The bulk of the capital will be earmarked for expanding and upgrading the country's hydropower plants to meet the escalating energy demand, particularly from the mining sector.
"The energy and power sector recently received a large capital injection of approximately $7.08 billion to increase the country's generating capacity by and estimated 4,240.0 MW," said Frost & Sullivan's Energy & Environmental Research Analyst Derrick Chikanga. "As approximately 95.5 per cent of the country's plants are hydro-based, all the projects will involve hydro power plants."
Another sector that is experiencing rapid activity is water and wastewater. The high rate of urbanisation and the poor state of most water and wastewater infrastructure is anticipated to attract substantial funds from various sources. This rise in investment across the country is, in turn, likely to aid the development of its transportation infrastructure.

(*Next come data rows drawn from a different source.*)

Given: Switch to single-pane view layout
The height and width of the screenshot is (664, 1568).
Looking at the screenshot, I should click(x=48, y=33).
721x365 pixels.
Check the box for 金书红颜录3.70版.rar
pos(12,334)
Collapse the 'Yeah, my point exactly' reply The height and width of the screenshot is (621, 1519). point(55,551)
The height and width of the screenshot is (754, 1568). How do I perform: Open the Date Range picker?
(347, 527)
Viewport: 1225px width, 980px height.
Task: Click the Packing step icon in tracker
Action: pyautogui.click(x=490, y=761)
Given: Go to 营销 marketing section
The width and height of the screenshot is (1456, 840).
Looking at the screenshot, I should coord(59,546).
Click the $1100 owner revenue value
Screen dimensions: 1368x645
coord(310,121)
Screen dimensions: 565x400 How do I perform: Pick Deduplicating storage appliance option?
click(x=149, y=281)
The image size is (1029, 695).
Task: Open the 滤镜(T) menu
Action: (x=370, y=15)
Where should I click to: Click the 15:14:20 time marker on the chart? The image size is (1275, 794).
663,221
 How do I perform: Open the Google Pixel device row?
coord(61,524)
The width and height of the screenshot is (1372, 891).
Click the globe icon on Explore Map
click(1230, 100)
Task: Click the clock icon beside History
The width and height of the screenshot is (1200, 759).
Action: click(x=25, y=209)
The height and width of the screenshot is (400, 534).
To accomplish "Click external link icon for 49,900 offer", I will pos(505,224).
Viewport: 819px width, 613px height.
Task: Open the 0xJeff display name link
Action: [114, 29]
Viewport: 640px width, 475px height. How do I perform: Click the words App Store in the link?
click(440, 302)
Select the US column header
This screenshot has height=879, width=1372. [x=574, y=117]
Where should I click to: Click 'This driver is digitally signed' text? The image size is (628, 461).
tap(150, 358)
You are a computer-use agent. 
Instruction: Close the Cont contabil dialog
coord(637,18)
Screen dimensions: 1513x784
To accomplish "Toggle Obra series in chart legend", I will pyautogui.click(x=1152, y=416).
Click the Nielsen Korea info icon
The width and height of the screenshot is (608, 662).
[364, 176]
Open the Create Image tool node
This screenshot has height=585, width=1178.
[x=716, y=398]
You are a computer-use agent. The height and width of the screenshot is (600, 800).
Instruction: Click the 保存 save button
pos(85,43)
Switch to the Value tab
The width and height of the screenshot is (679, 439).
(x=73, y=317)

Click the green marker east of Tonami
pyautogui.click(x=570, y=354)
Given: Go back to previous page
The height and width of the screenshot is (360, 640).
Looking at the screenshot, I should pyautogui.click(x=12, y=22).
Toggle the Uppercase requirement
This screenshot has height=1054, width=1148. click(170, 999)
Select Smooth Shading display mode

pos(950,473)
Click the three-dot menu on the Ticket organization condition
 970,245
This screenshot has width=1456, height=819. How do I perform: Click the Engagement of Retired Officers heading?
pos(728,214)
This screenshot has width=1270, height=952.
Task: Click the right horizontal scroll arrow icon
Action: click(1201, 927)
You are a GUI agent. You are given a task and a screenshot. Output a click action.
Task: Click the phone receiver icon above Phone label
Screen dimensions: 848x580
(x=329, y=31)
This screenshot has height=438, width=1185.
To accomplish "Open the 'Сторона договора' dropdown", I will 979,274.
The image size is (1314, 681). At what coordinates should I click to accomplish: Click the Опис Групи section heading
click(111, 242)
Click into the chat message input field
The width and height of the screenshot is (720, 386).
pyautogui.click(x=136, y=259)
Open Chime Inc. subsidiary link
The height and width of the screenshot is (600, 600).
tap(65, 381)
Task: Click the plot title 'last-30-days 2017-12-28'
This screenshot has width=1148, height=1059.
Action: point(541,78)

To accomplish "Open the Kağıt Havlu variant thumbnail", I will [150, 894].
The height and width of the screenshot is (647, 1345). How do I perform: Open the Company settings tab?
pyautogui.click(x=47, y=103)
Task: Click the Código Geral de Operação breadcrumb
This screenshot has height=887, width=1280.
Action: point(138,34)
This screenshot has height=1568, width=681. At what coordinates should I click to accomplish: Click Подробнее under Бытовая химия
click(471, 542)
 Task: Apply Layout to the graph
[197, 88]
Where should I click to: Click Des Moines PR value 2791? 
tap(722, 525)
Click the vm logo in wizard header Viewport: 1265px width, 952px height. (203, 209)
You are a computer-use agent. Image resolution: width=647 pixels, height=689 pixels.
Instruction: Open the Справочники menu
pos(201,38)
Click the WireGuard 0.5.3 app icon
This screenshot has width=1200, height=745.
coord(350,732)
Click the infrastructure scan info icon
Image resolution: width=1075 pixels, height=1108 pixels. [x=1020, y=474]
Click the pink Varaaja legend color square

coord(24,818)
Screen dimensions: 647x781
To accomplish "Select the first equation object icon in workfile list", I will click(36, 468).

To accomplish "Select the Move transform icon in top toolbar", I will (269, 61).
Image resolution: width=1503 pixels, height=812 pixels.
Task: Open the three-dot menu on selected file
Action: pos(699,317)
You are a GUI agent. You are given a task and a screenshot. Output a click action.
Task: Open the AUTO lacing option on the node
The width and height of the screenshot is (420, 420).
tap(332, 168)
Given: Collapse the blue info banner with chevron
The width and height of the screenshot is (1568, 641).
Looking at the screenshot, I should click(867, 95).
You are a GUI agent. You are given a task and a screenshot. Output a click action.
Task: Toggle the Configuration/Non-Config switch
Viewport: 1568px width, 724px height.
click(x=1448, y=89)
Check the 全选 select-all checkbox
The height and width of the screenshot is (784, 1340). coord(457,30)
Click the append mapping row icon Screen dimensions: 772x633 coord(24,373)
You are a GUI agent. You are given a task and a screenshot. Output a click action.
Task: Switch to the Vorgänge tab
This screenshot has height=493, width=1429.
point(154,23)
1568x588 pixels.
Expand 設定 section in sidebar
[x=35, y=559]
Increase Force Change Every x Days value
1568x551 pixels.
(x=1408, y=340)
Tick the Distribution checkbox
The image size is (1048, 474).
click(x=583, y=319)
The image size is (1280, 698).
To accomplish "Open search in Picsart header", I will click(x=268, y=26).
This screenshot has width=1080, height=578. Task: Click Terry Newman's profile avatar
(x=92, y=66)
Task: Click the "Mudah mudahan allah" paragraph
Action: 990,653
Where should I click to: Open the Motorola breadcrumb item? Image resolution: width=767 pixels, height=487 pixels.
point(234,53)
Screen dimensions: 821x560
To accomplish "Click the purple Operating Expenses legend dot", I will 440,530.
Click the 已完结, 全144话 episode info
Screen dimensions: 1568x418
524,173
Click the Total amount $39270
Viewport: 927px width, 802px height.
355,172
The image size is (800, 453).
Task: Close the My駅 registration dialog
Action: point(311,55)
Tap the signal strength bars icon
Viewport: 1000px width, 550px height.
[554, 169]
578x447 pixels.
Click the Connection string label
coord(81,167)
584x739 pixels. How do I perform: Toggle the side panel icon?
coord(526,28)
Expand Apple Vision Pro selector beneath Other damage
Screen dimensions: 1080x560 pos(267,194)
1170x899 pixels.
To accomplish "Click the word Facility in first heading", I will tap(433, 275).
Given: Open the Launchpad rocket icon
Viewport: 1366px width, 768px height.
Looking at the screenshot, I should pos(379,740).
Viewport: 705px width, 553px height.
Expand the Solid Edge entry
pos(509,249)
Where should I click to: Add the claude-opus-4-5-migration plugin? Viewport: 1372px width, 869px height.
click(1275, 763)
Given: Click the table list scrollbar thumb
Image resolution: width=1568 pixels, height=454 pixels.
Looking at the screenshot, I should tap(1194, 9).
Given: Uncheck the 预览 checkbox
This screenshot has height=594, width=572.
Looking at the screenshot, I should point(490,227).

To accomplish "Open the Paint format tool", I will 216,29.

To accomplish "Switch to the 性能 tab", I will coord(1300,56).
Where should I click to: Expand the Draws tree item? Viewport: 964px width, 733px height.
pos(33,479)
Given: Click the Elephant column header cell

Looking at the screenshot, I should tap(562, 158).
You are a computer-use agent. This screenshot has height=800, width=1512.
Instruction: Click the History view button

Zambia's central location makes it a key transit country that can facilitate the movement of goods and services within the region. The increased volume of goods transported along the north-south corridor has compelled Zambia to expand its current road and rail networks. The increased production of mineral and copper ore in the Copperbelt region has further impelled the country to diversify its rail network.
Zambia's transportation sector traditionally receives limited infrastructure funding, but for the period between 2011 and 2015, the government commissioned various road construction and rehabilitation projects at a cost of $4.83 billion.
"Approximately 73.2 per cent of the total budgeted expenditure will be financed by the government, while the remaining 26.8 per cent will be from donor organisations," noted Chikanga. "Evidently, the government remains the main source of funding for all infrastructure projects, despite budget constraints."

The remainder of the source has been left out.